On va entraîner un classifieur XGBoost à prédire si un talent restera :
import xgboost as xgb
X = hr_dataset.drop("Attrition", axis = 1)
y = hr_dataset["Attrition"].map({'Yes' : 1, 'No': 0})
xgb_model = xgb.XGBClassifier()
xgb_model.fit(X, y)
from PyALE import ale
ale_eff = ale(
X=X,
model=xgb_model,
feature=["TotalWorkingYears"],
feature_type="continuous",
include_CI=False,
)
plt.show()
On obtient un graphe où on peut voir en fonction de notre variable TotalWorkingYears
l'influence qu'elle a
sur l'output du modèle. Chaque ligne représente un changement dans la prédiction du modèle autour d'une valeur
par rapport à l'effet moyen prédit.
En particulier, on peut voir que la relation avec la variable target n'est pas très complexe et ne fait pas beaucoup de variation. En effet, on voit plus ou moins une courbe qui descend avec quelques brisures. On peut également remarquer que la valeur la plus haute est au début (pour des valeurs faibles) et chute très rapidement. Notre modèle a donc appris qu'un employé a le plus de chance de quitter l'entreprise au début de son expérience et qu'au contraire plus la personne est expérimentée moins elle est sujette à changer de travail. On remarque également cela à travers un effet décroissant assez lent qui fait sens.
Disclaimer : Évidemment cette analyse ne doit pas servir de règle générale. Elle est réalisée sur un jeu de données extérieur récupéré sur internet. On ne connaît pas son contexte particulier et on ne voudrait pas faire de généralité ici.
Librairies
A Gojob, la plupart de la stack datascience est en python. On a donc utilisé une implémentation python à travers la libraire PyALE. Mais d'autres implémentation des ALE existent, notamment dans la librairie Alibi Explain. Personnellement, je ne saurais en recommander une plutôt que l'autre.

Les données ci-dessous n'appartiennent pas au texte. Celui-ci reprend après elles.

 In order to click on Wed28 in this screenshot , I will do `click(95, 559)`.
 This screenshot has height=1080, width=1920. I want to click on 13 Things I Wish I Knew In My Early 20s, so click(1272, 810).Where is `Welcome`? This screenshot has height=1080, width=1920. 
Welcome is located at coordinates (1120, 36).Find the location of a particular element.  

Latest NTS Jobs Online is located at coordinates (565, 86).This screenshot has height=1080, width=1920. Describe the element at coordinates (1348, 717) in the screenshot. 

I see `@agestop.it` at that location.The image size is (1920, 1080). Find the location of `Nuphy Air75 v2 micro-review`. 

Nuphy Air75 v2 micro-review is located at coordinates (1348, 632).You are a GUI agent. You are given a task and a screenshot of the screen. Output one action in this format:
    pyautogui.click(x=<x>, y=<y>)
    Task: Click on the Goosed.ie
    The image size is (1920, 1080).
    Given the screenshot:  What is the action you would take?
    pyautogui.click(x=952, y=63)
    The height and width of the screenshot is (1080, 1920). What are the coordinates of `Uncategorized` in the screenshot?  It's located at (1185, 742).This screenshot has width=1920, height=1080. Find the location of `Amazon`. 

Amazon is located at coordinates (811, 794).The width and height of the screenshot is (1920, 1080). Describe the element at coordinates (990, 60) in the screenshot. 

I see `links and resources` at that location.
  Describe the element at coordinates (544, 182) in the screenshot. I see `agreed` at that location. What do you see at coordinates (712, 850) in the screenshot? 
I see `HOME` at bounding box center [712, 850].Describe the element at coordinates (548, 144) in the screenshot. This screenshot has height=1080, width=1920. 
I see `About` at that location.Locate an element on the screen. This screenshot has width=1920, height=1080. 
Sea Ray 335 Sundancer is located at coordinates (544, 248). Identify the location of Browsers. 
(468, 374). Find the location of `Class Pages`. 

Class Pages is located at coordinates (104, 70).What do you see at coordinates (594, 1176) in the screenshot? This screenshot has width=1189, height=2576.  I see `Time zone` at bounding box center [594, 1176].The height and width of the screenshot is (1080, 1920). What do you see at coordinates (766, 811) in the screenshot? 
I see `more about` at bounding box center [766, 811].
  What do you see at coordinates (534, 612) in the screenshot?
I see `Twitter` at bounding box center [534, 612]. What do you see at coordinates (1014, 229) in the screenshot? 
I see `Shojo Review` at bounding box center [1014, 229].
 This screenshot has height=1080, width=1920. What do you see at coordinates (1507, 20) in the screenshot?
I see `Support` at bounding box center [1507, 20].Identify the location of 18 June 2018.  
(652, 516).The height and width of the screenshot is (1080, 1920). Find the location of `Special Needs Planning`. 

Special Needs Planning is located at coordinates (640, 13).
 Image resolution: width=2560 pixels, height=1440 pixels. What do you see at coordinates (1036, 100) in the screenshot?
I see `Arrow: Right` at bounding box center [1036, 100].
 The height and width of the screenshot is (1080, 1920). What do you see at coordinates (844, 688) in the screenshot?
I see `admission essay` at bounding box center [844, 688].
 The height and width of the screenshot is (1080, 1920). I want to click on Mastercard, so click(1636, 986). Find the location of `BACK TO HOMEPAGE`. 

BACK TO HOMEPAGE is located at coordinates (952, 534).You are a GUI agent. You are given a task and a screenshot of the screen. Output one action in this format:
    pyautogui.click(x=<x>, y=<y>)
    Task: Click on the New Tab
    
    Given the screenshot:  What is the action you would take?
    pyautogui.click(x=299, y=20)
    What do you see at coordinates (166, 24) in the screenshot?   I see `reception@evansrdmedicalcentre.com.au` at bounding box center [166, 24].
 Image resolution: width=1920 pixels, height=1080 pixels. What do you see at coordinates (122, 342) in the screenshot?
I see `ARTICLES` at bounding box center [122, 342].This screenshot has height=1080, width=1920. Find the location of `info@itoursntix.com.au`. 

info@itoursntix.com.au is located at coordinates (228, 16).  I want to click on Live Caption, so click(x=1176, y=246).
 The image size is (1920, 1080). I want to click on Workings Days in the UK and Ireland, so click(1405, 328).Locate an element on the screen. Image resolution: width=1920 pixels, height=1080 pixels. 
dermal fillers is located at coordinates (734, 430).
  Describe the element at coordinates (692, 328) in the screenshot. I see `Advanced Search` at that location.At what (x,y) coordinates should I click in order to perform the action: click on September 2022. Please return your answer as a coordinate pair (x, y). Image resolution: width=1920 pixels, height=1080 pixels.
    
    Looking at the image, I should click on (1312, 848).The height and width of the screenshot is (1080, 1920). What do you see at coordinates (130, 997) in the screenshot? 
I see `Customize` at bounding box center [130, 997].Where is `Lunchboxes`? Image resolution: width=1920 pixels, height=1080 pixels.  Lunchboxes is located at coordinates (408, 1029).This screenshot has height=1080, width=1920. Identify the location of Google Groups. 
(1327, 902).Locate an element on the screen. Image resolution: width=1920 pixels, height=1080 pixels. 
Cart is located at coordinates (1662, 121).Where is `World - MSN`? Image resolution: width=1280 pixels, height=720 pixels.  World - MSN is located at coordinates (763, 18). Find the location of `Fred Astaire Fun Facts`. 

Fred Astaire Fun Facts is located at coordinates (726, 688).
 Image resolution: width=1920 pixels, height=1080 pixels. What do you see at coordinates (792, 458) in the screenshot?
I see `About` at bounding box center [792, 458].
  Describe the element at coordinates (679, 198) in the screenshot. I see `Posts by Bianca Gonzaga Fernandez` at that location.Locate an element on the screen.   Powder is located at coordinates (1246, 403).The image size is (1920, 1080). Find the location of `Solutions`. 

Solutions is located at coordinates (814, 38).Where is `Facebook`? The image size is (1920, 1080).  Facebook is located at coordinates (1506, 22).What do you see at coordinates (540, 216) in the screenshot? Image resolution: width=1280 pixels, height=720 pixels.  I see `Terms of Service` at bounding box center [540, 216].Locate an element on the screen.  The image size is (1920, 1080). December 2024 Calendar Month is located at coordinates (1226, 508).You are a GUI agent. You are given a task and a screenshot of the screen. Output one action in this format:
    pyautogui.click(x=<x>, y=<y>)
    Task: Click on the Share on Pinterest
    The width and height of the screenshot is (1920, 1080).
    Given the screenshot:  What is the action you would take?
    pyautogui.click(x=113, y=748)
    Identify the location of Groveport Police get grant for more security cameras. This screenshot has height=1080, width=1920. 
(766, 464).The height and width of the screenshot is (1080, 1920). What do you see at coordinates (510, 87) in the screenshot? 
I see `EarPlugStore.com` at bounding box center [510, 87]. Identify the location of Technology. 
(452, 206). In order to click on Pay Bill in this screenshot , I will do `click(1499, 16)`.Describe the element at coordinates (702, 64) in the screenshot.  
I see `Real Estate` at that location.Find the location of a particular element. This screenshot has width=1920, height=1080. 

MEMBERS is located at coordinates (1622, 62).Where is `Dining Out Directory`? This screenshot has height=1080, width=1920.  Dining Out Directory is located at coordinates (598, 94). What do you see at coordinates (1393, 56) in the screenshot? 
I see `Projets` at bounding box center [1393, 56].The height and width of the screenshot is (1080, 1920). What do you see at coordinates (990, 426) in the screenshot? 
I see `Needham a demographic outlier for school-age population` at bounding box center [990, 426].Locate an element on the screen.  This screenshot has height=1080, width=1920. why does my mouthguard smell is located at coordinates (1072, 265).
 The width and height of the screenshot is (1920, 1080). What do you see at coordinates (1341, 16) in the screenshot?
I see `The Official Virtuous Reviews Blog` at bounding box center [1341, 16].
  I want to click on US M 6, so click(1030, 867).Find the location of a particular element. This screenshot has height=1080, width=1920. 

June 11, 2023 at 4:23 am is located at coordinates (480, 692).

Enfin pour les utilisateurs de R, il est possible d'utiliser les ALE à travers la lib ALEPlot ou encore iml
Conclusion
On a donné une méthode d'explicabilité relativement simple et très efficace. Le fait que la méthode soit robuste aux effets de fortes corrélations lui donne un avantage conséquent. Les ALE constituent un outil important à garder dans sa tool-box de data scientist quand on veut faire de l'explicabilité. Un autre point intéressant qu'on a pas mentionné est le fait qu'elle soit model agnostique (utilisable sur n'importe quelle modèle de ML quelque soit son design et pour à peu près n'importe quelle tâche)
Il existe de nombreux outils d'expliquabilité que l'on pas mentionné et qui valent également le coup. Mon favori étant SHAP mais nécessitant un peu plus de technicité et d'initiation.
Le lecteur intéressé pourra consulter le livre "Interpretable Machine Learning : A Guide for Making Black Box Models Explainable" de Christoph Molnar. [^1] Il m'a été précieux pour la compréhension du problème et des différentes méthodes.